University of Pittsburgh Professor of Law and Associate Dean for Academic Affairs Anthony C. Infantiis available to comment on one of the laws that is being challenged in two of the pending petitions (Windsor v. United States and Bipartisan Legal Advisory Group of the United States House of Representatives v. Gill). That law is Section 3 of the Defense of Marriage Act, which provides, "In determining the meaning of any Act of Congress, or of any ruling, regulation, or interpretation of the various administrative bureaus and agencies of the United States, the word 'marriage' means only a legal union between one man and one woman as husband and wife, and the word 'spouse' refers only to a person of the opposite sex who is a husband or a wife." 

"Some of the important issues that the Supreme Court may consider in Windsor and Gill include whether sexual-orientation-based classifications are subject to heightened court scrutiny and whether Section 3 of the Defense of Marriage Act violates the Equal Protection Clause of the Fourteenth Amendment to the U.S. Constitution," said Infanti. "In addition, since Section 3 applies only to federal law and neither Windsor nor Gill involves challenges to Section 2—which applies to the states—there also are important ancillary questions that the federal government will face if the Court strikes down Section 3 as unconstitutional. These questions revolve around the circumstances under which same-sex marriages will be legally recognized for purposes of federal law."

Infanti offered some examples. If a Pennsylvania same-sex couple was married in a state that legally recognizes same-sex marriages, would the federal government now recognize that marriage for purposes of federal law or would it follow Pennsylvania law and continue to deny legal recognition to the marriage? What about states that don't legally recognize same-sex marriages but do recognize civil unions or domestic partnerships that are intended to be the equivalent of marriage? Would those legal relationships now be treated as marriages for purposes of federal law? 

Infanti's scholarly work has largely addressed the impact of the tax system on traditionally subordinated groups. Another name for this area is critical tax theory. Infanti's work in the area of critical tax theory focuses particularly on the application of the tax laws to lesbians and gay men. 
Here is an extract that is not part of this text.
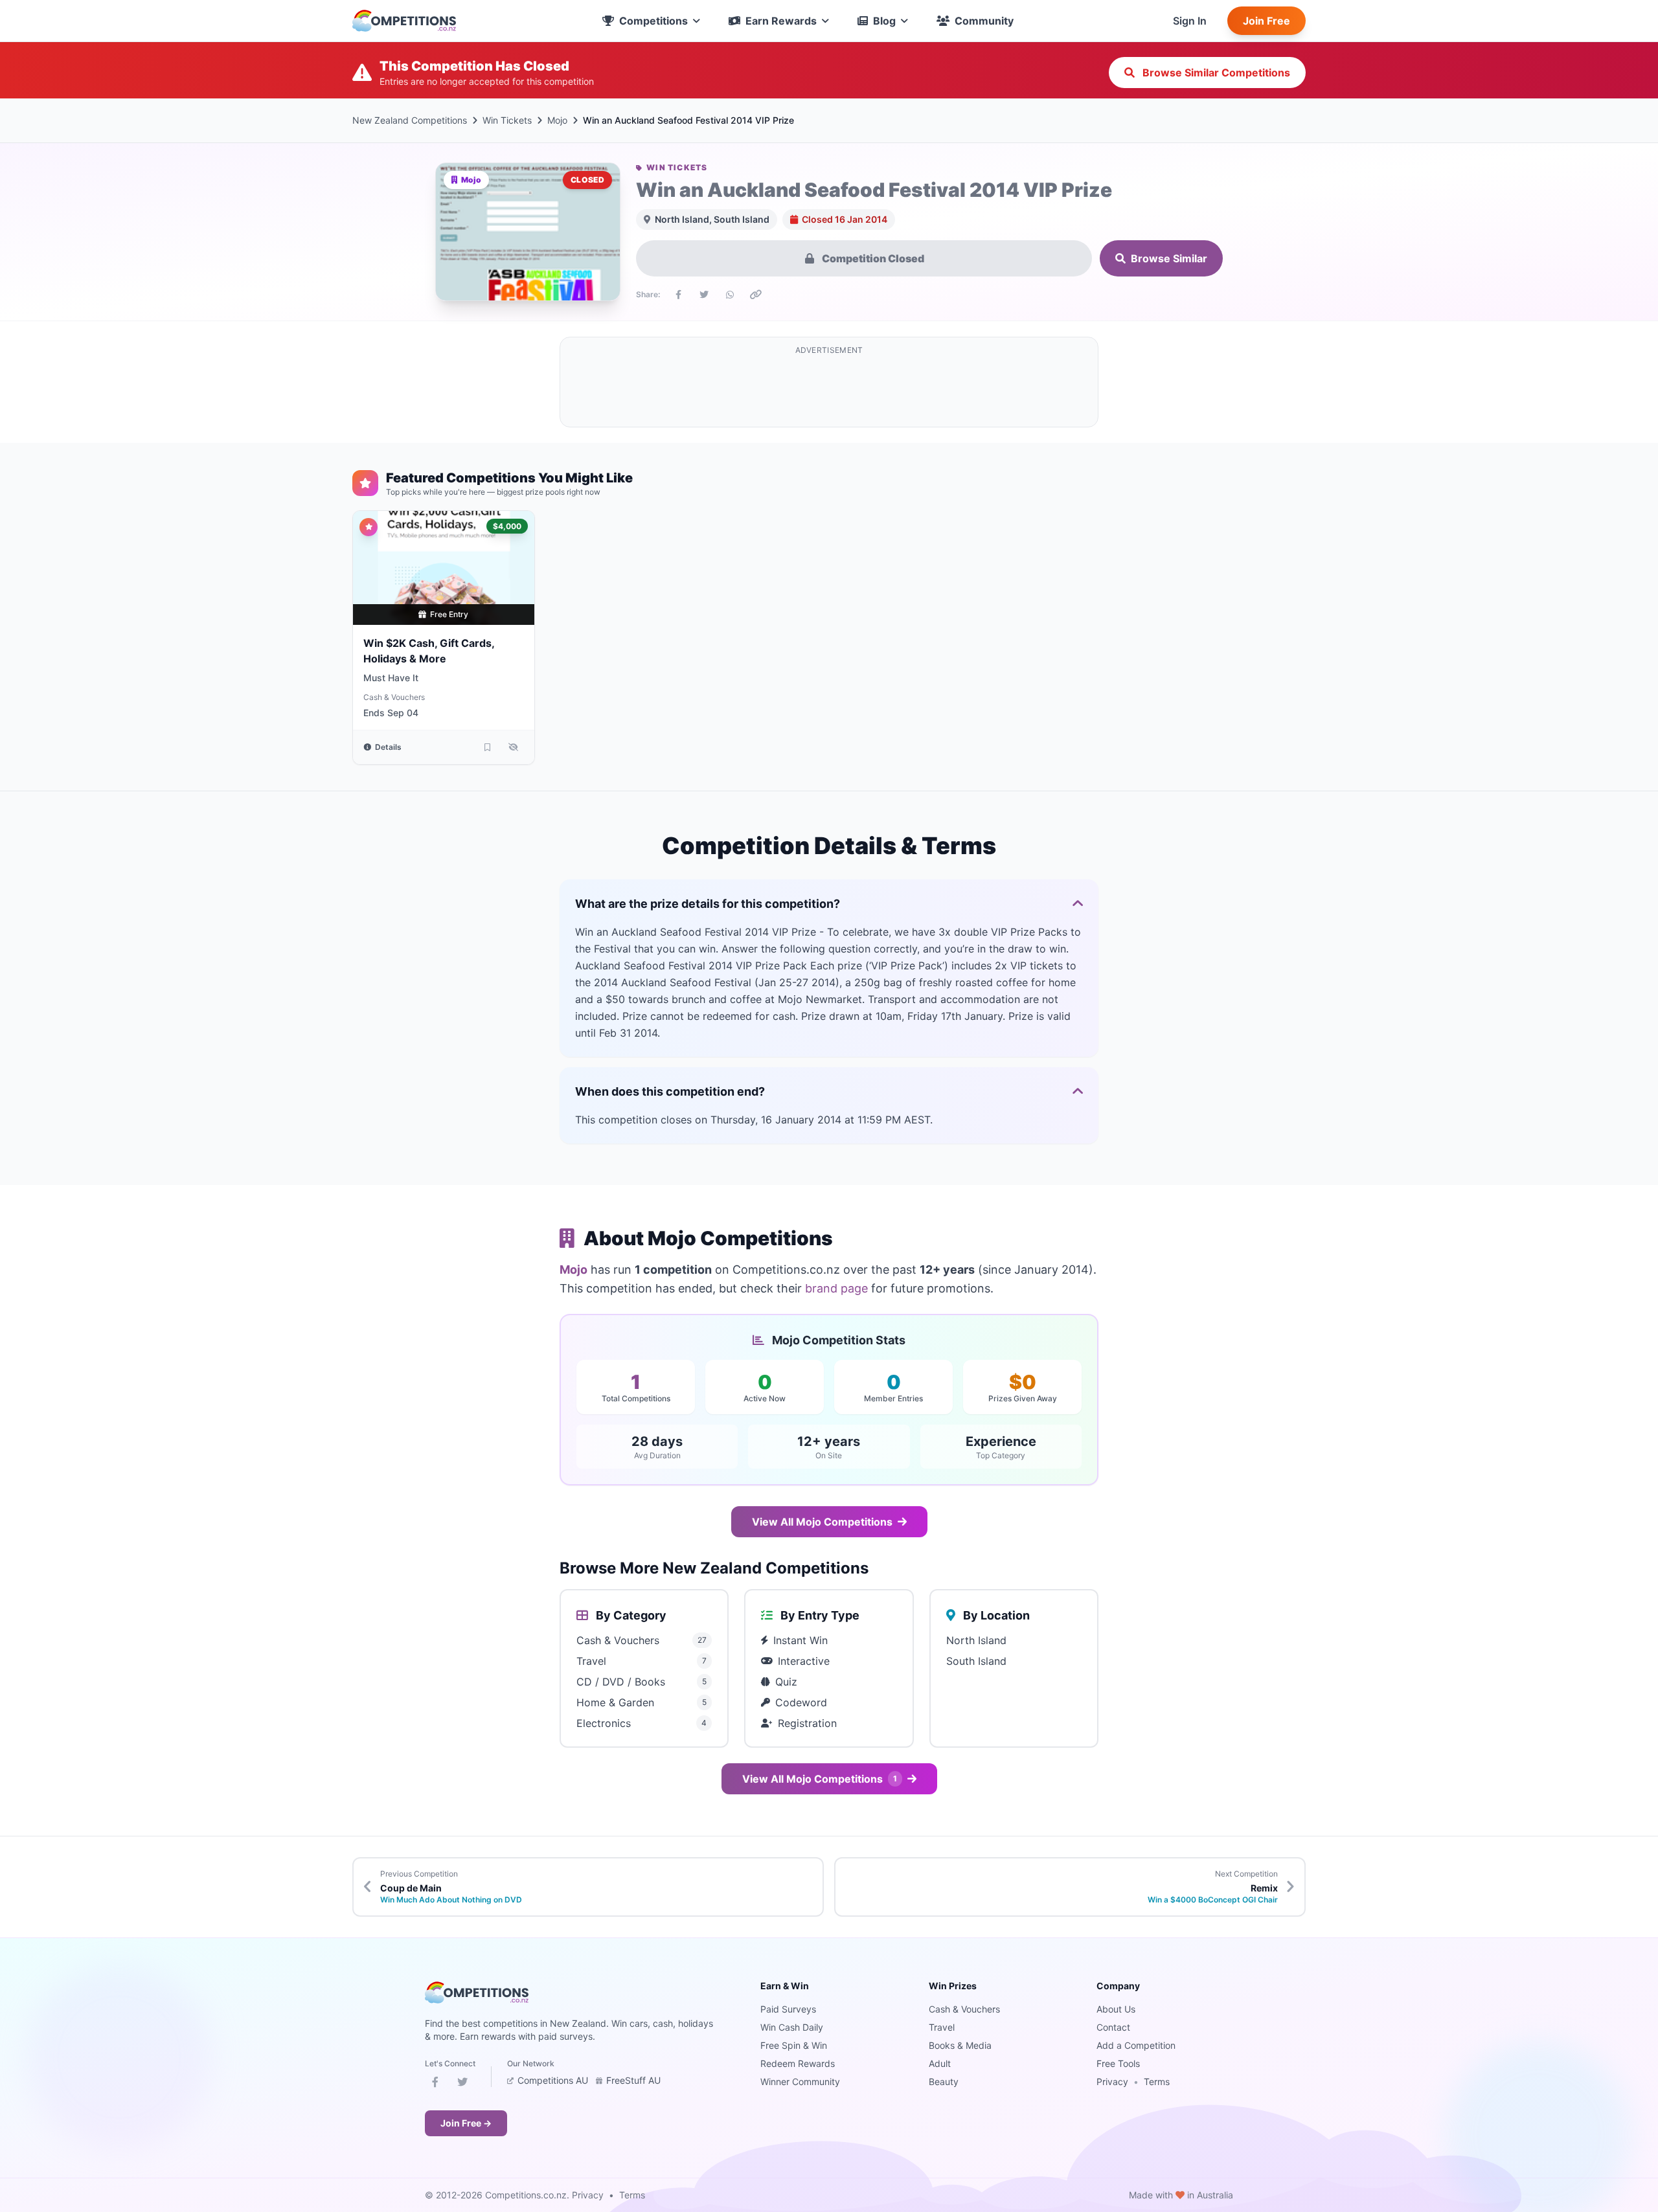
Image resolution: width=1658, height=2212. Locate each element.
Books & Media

Infanti's articles have been published in such scholarly publications as the Utah Law Review, theFlorida Tax Review, the Columbia Journal of Gender and Law, the Michigan Journal of Gender and Law, and Unbound: The Harvard Journal of the Legal Left.

The author of Everyday Law for Gays and Lesbians (and Those Who Care About Them) (Paradigm Publishers, 2007) and the coeditor of Critical Tax Theory: An Introduction (Cambridge University Press, 2009), Infanti is well situated to comment on the Defense of Marriage Act and related issues.

Infanti's teaching areas at Pitt's School of Law include federal income taxation, partnership tax, estate and gift tax, and international tax, among others. Infanti earned a Bachelor of Arts degree at Drew University, a Juris Doctor degree at the University of California, Berkeley, and a Master of Laws degree in taxation at New York University School of Law.